• **Bagian Dokumen**
Memang harus di akui bahwa dinegeri
ini tidak ada yang gratis, apa lagi menyangkut jabatan penting seperti Pimpinan
KPK, jabatan itu bukan pemberian garatis apalagi hadiah, semua punya imbalannya,
lihatlah kinerja Pimpinan KPK sekarang, hampir kasus kasus besar tidak ada yang
tuntas, seperti tudingan Najarudin keterlibatan para petinggi partai demokrat
yang bermain dalam banyak proyek APBN, kasus Nunung Nurbaeti sebagai pemberi
suap pada kasus cek pelawak DPR, kasus Century, kasus Kemenakertran yang
melibatkan Menteri. Pengembangan dari kasus Wisma Atlet dan Kemenakertras KPK
menyasar ke Badan Anggaran DPR sebagai tempat berkumpulnya para mafia anggaran sebagaimana
pernah disuarakan Kader PAN Wa Ode Ida sebelumnya, sehinggara membuat badan itu
memboikot pembahasan anggaran Negara.

Baris dari dataset grounding layar
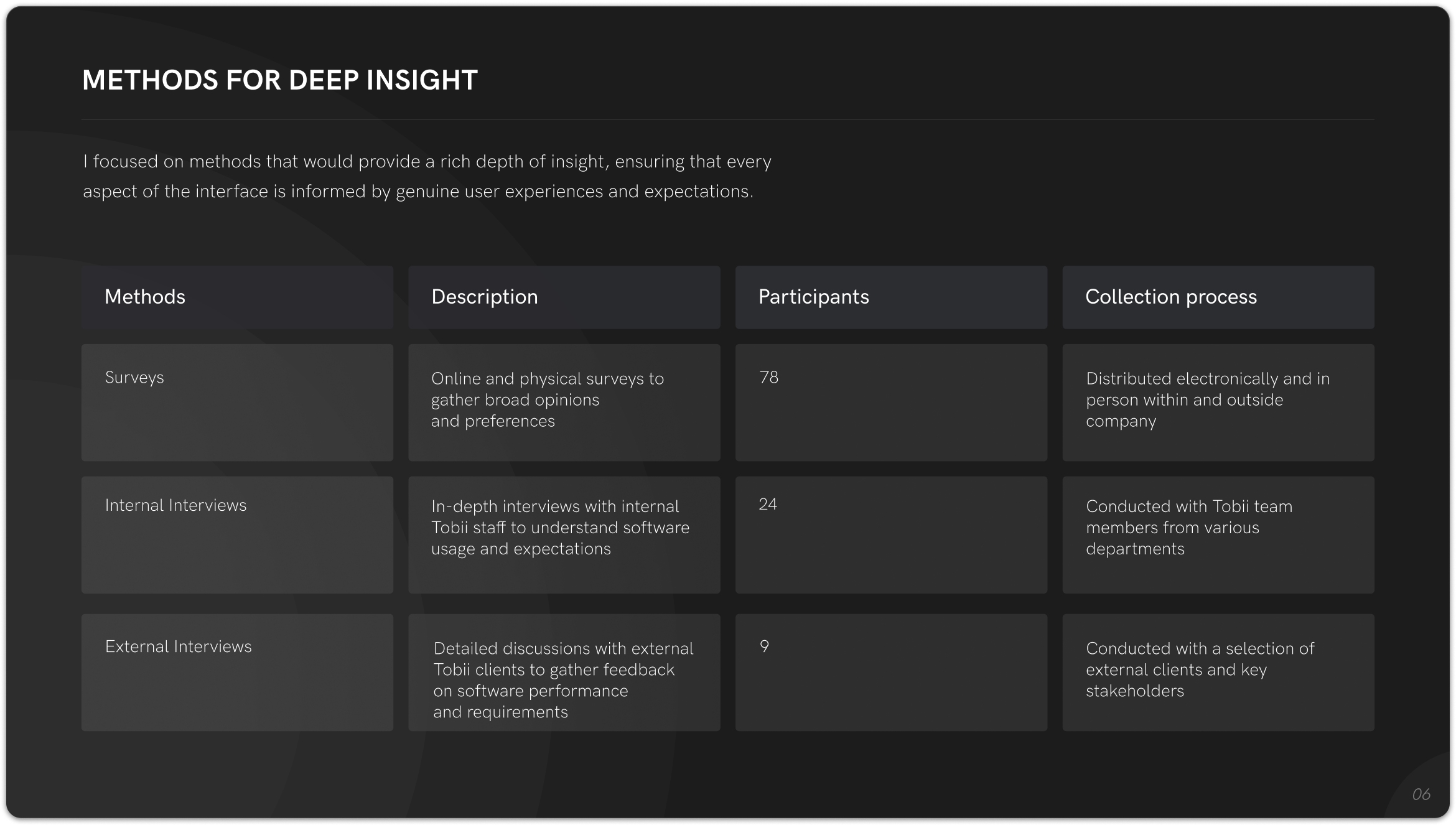Screen dimensions: 1456x825
Task: Click the Participants column header
Action: 813,297
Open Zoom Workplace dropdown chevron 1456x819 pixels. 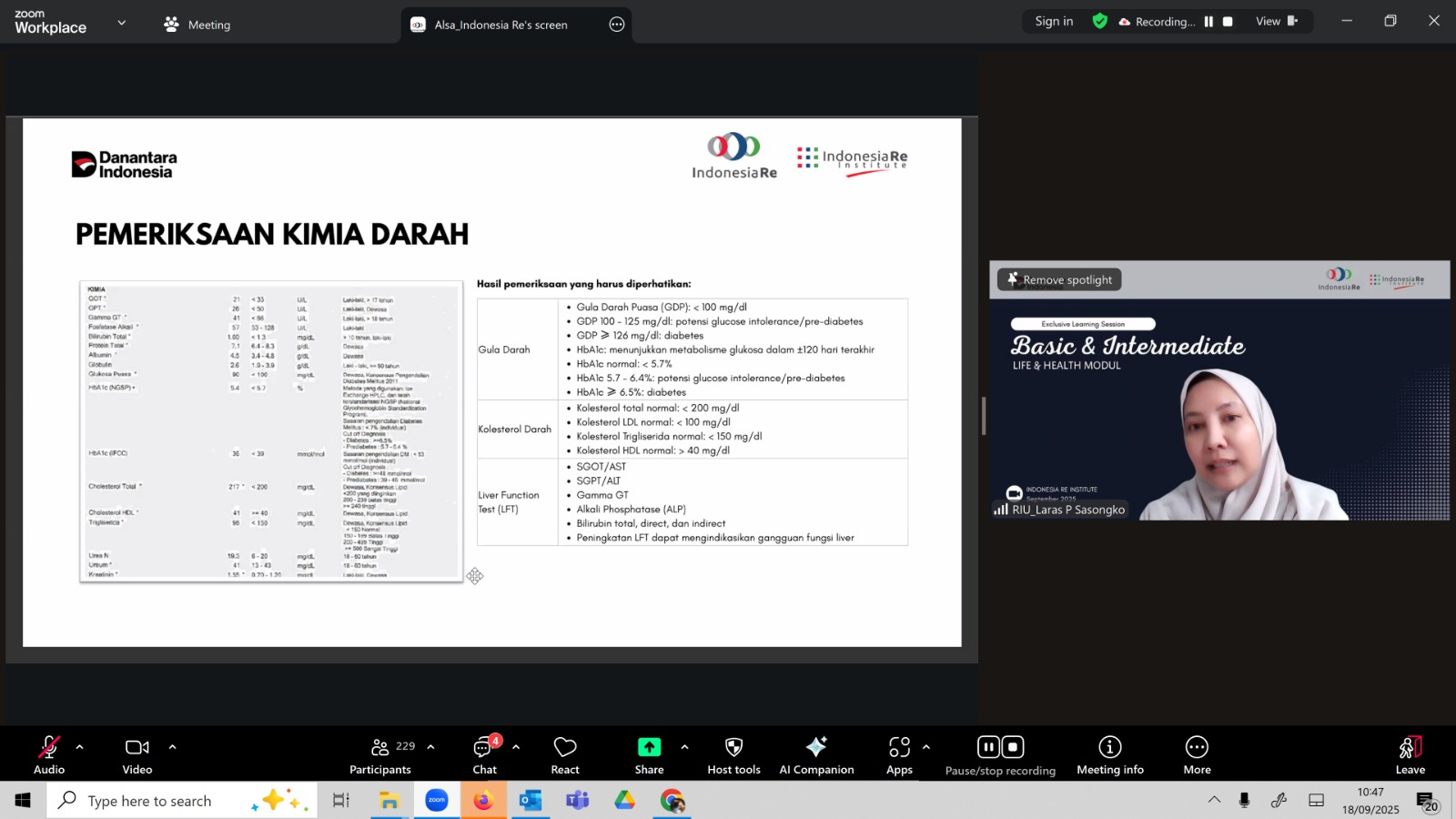[122, 23]
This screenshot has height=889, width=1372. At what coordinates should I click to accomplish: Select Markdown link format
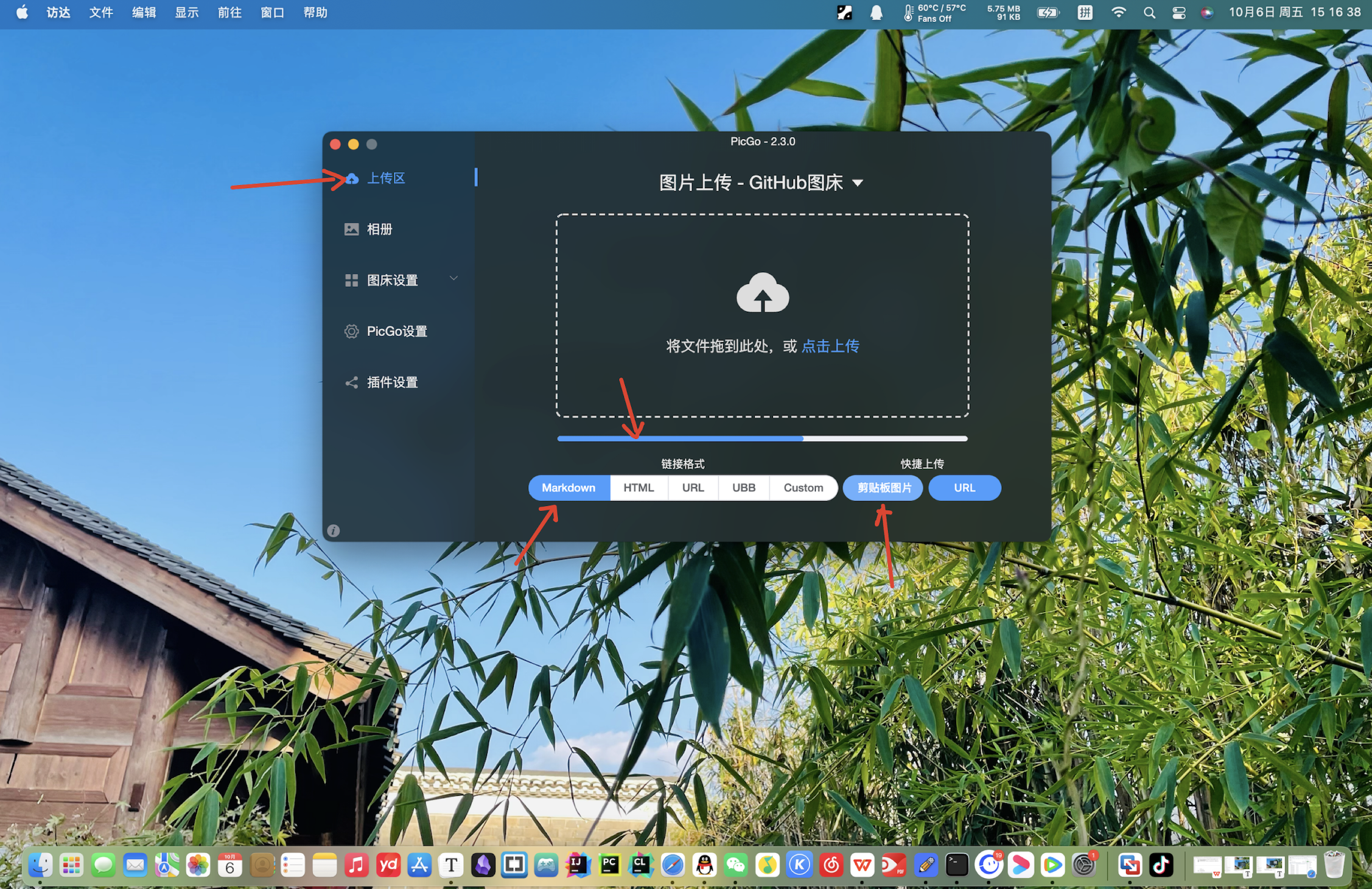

• **Ketentuan Tugas**
Ambil dari teks tentang Pimpinan KPK bentangan mulai "Memang harus di" sampai dengan "pembahasan anggaran Negara.", lalu salin tanpa mengubah satu kata pun.

• **Jawaban Lengkap**
Memang harus di akui bahwa dinegeri
ini tidak ada yang gratis, apa lagi menyangkut jabatan penting seperti Pimpinan
KPK, jabatan itu bukan pemberian garatis apalagi hadiah, semua punya imbalannya,
lihatlah kinerja Pimpinan KPK sekarang, hampir kasus kasus besar tidak ada yang
tuntas, seperti tudingan Najarudin keterlibatan para petinggi partai demokrat
yang bermain dalam banyak proyek APBN, kasus Nunung Nurbaeti sebagai pemberi
suap pada kasus cek pelawak DPR, kasus Century, kasus Kemenakertran yang
melibatkan Menteri. Pengembangan dari kasus Wisma Atlet dan Kemenakertras KPK
menyasar ke Badan Anggaran DPR sebagai tempat berkumpulnya para mafia anggaran sebagaimana
pernah disuarakan Kader PAN Wa Ode Ida sebelumnya, sehinggara membuat badan itu
memboikot pembahasan anggaran Negara.